## 取り組む内容:
1. この記事の内容を2文で要約してください。
2. この記事のうち、「Ⅱ.卒業文集をどう書かせていったか」から始まり「①お世話になった人とのこと(友だち・家族・先生・知り合いの人など)」まで続く部分を、そのまま繰り返して書く。

## 記事:
□ □ □ □ □

子どもたちの文章表現指導を誰にでも出来る一般化理論の構築・えのさんの綴り方日記

''豊島作文の会 2月例会の報告''

豊島作文の会 2月例会の報告

*2月5日は、私が提案をして、友人の工藤さんが、まとめを作ってくれたのだ
が、まとめの報告ができあがって送られてきたので、そのまま掲載をする。

工藤さん、まとめ、お疲れ様!


まとめは、ここから
         

第455回 2月例会(2月5日)報告       2011年 2月20日

参加:伊藤、片桐、榎本(豊)、工藤、鈴木、榎本(典)、酒井

《提案》
『卒業文集に関わって…堤小での4年間の取り組み』

                      提案者 榎本  豊さん (墨田区立堤小学校


Ⅰ.初めに~卒業文集に関わって…堤小4年間の取り組み
 堤小では、5年間勤めてきた。初めて堤小学校へ行った年は、少人数の算数
を担当、その後3年間、少人数担当を続けてきた。
 卒業文集には、行った年は直接には関わらなかったが、2年目からは、ずっ
と6年生の担任と一緒に取り組みを続けてきた。

Ⅱ.卒業文集をどう書かせていったか
1. 夏休みの終わった去年の9月(2010年の9月)から指導に入った。

2.題材指導…12年間の生活を振り返って、特に自分とのかかわりの強かったこ
との中から選ぶということで、たとえば次のようなものがあることを紹介し、
卒業文集に何を、どのように書けばよいのかを、2時間ほど使って学習した。

①お世話になった人とのこと(友だち・家族・先生・知り合いの人など)

②小学校入学以前の思い出(幼稚園・保育園時代のできごとなど)

③小学校入学から今までの暮らしの中で、心の中に強く残っていること。
(低学年時代 中学年時代 高学年時代)

④学校生活の中での行事の中から(運動会 展覧会 遠足 水泳 学芸会 
移動教室 社会科見学 連合音楽会 オーケストラ教室)

⑤誕生から今までの生活の中で、一番関わりの深いこと(ぜんそくで苦しんだ
走ることに燃えた 楽しい我が家 少年野球に熱中 サッカーとぼく 本を
読む楽しさ ぼくの親友A君 )

⑥お世話になった先生(6年間でお世話になったK先生 歌を歌う楽しさを
教えてくれたE先生 ぼくの心を変えたS先生)

3.表現意欲を高めるための指導として、緑小や堤小の卒業生が書いてきた作品
を参考作品として読み合っていった。参考作品を読みながら、題材選びに取り
組ませる。9月~10月の2ヶ月。

□ □ □ □ □

## 提供データ:

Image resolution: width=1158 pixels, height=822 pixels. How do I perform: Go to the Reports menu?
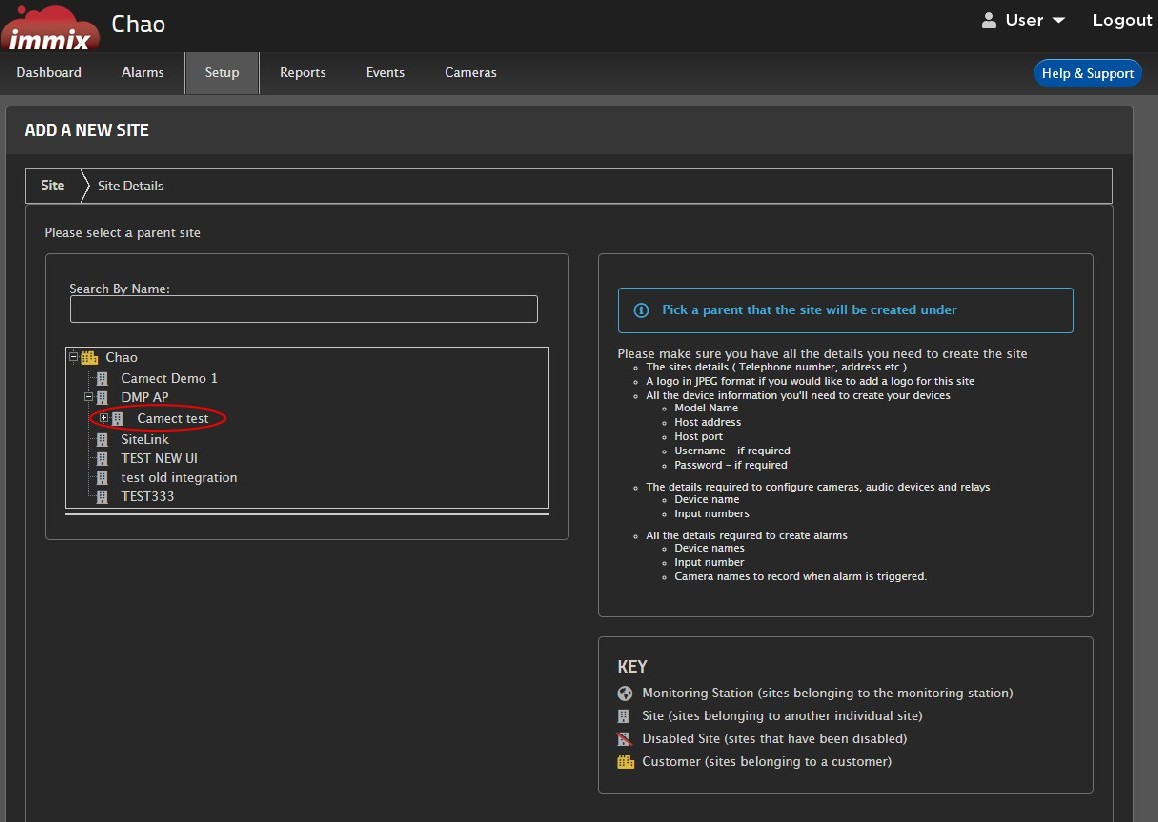tap(303, 73)
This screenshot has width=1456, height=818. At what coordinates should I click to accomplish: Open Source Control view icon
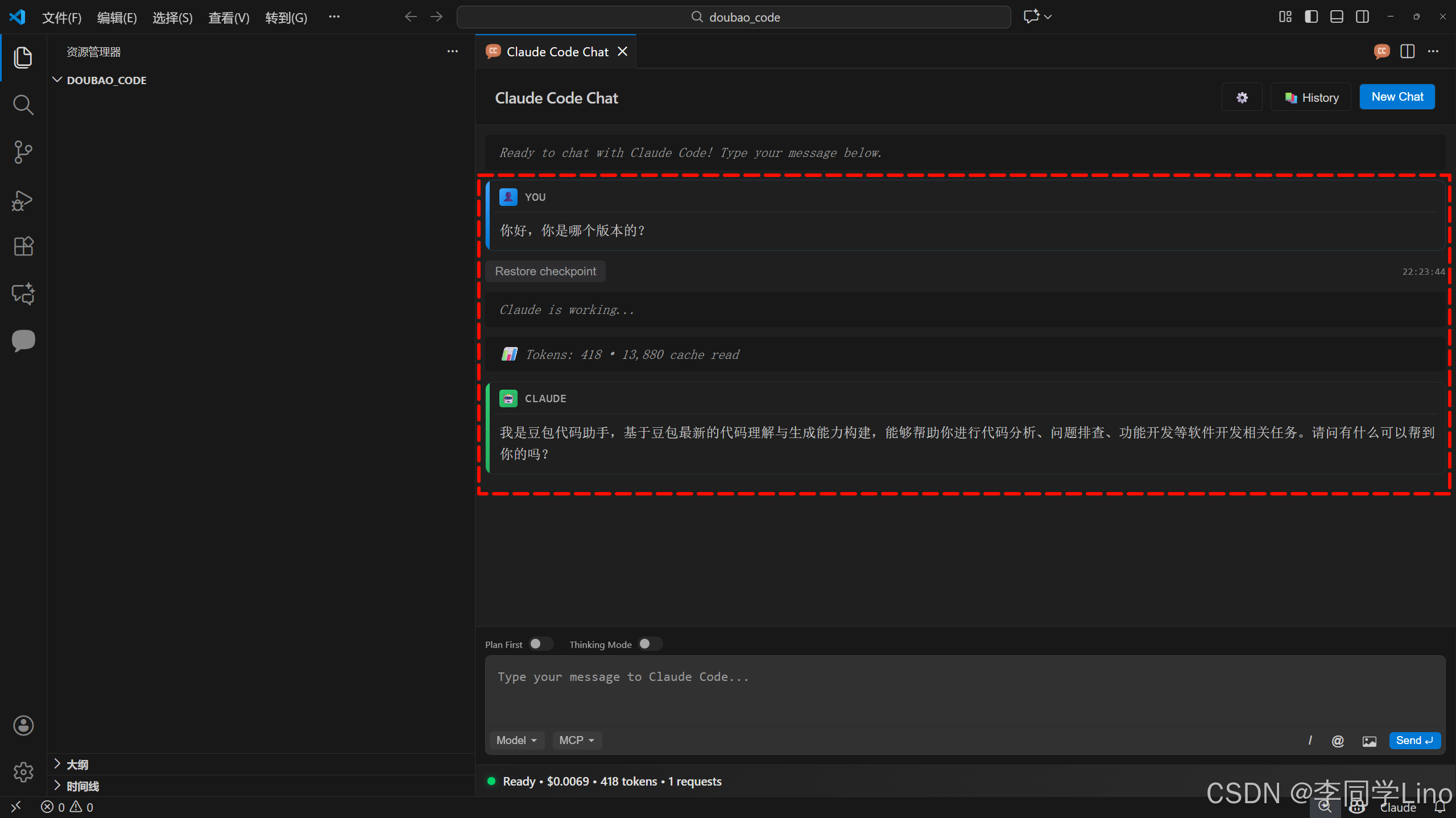(x=23, y=152)
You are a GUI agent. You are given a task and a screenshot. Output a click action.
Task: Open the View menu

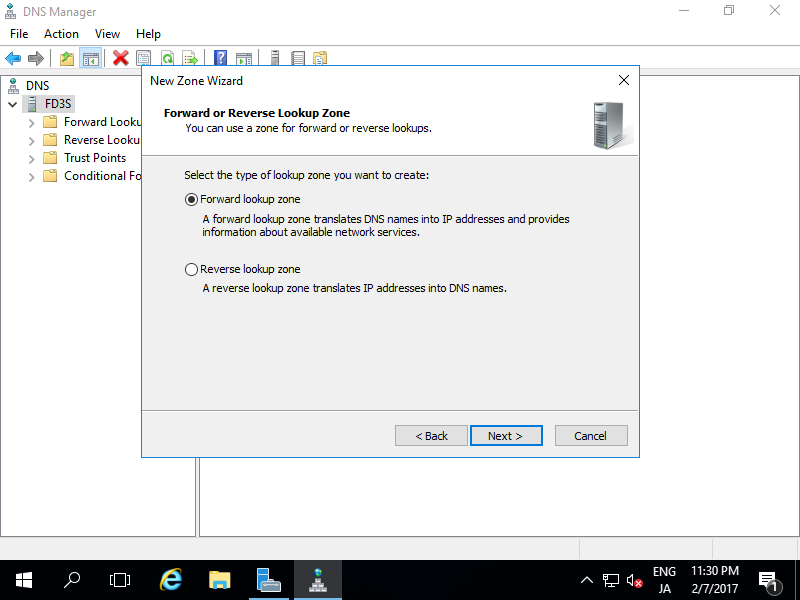point(107,33)
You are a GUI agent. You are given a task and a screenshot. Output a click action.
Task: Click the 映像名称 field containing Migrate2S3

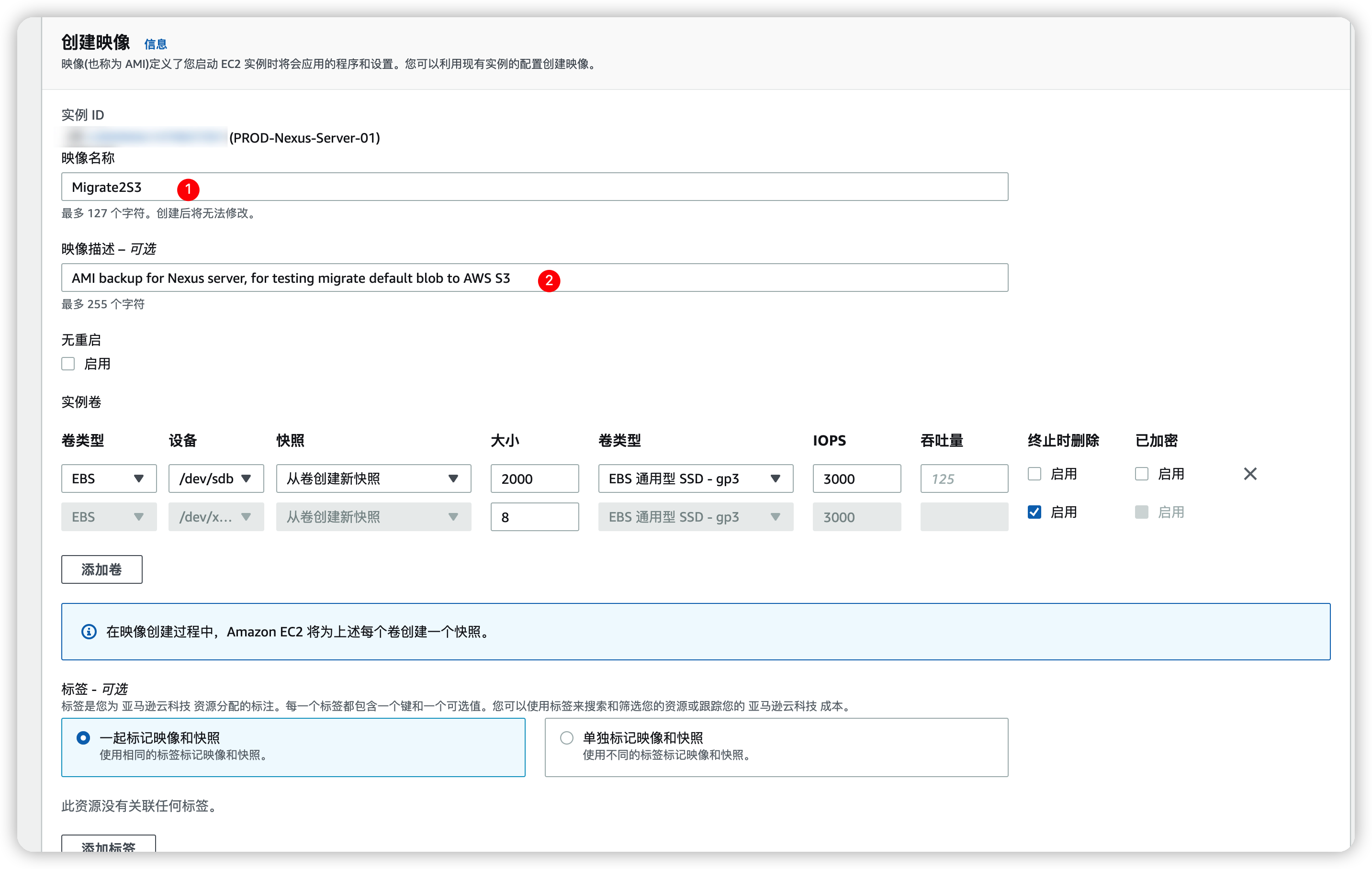pyautogui.click(x=534, y=187)
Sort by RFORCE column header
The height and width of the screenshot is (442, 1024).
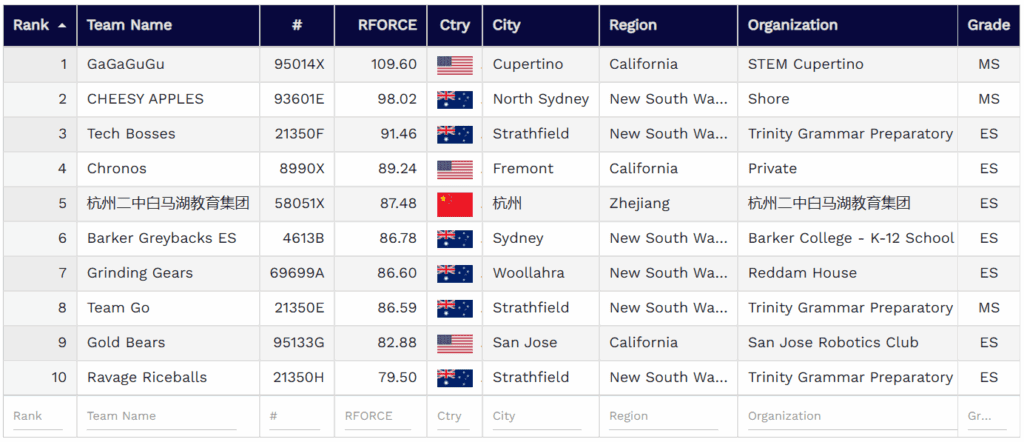tap(387, 25)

□ □ □ □ □

## 課題ごとの回答:
1. 豊島作文の会の第455回2月例会(2月5日)で、墨田区立堤小学校の榎本豊さんが、堤小での4年間の卒業文集の取り組みについて提案した。2010年9月から指導に入り、12年間の生活を振り返って自分とのかかわりの強かったことから題材を選ぶ学習を2時間ほど行い、さらに緑小や堤小の卒業生の作品を参考作品として読み合いながら、9月~10月の2ヶ月で題材選びに取り組ませた。

2.
Ⅱ.卒業文集をどう書かせていったか
1. 夏休みの終わった去年の9月(2010年の9月)から指導に入った。

2.題材指導…12年間の生活を振り返って、特に自分とのかかわりの強かったこ
との中から選ぶということで、たとえば次のようなものがあることを紹介し、
卒業文集に何を、どのように書けばよいのかを、2時間ほど使って学習した。

①お世話になった人とのこと(友だち・家族・先生・知り合いの人など)